== Segment start ==

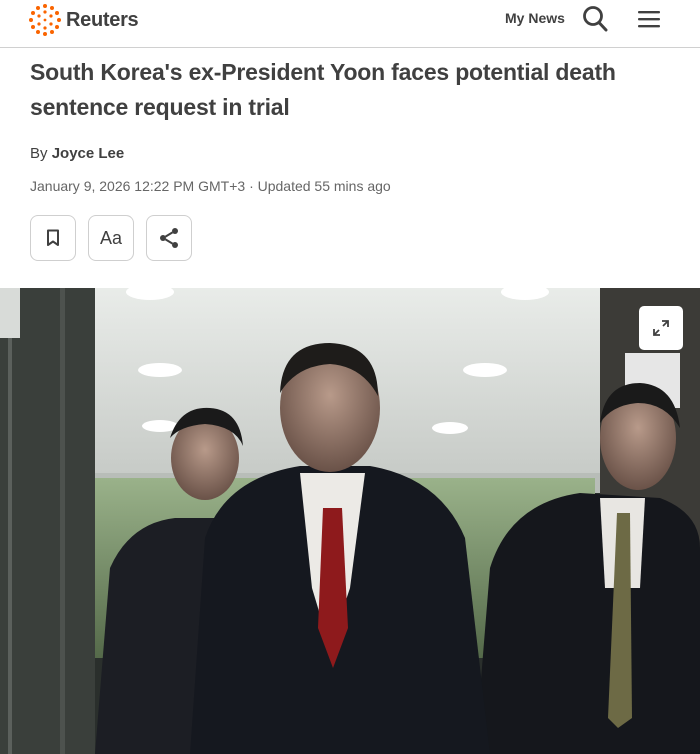 Image resolution: width=700 pixels, height=754 pixels. What do you see at coordinates (102, 20) in the screenshot?
I see `brand-name: Reuters` at bounding box center [102, 20].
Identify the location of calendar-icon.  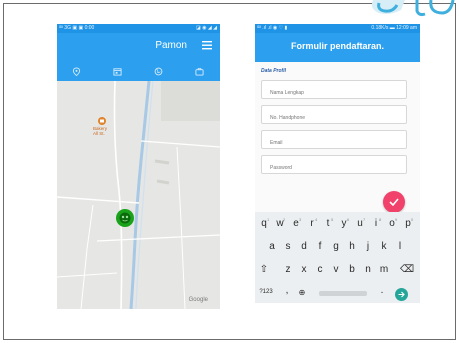
(118, 72).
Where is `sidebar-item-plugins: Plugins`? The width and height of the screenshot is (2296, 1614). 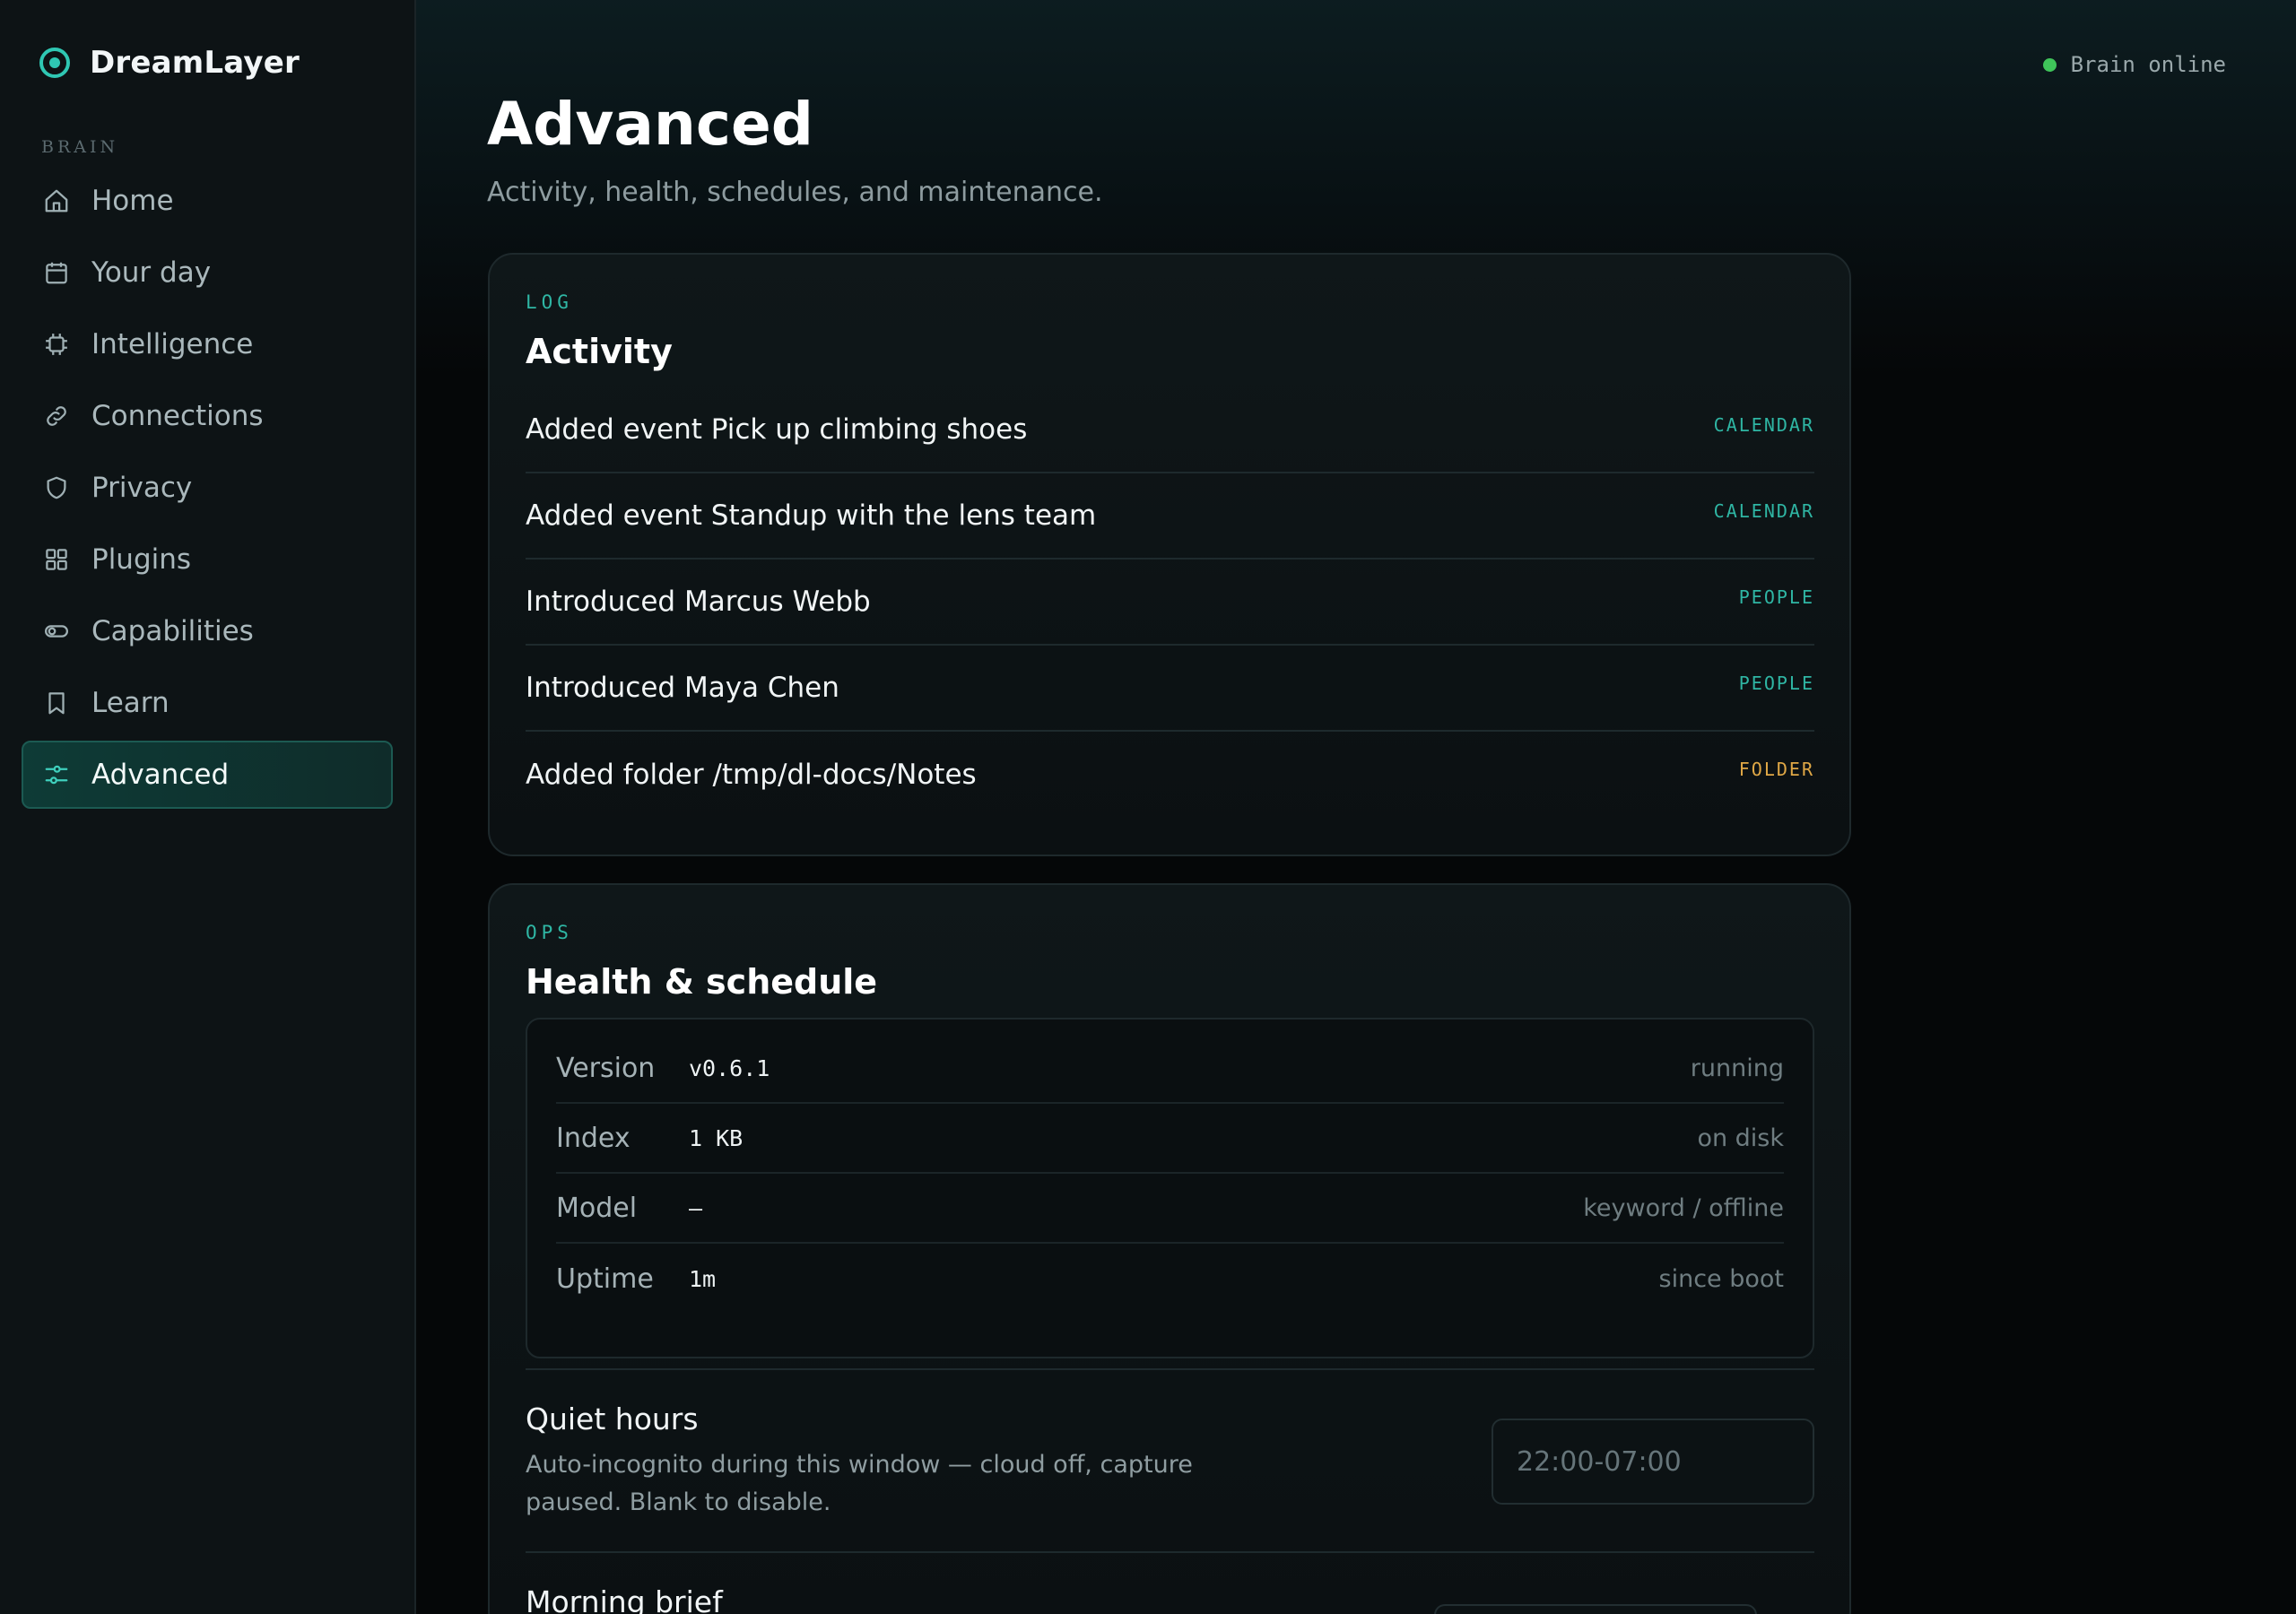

== Segment end ==

Copy every line of the records above word for word, leaving out the pictures.

 Image resolution: width=700 pixels, height=754 pixels. What do you see at coordinates (102, 20) in the screenshot?
I see `brand-name: Reuters` at bounding box center [102, 20].
Identify the location of calendar-icon.  
(118, 72).
Where is `sidebar-item-plugins: Plugins`? The width and height of the screenshot is (2296, 1614). 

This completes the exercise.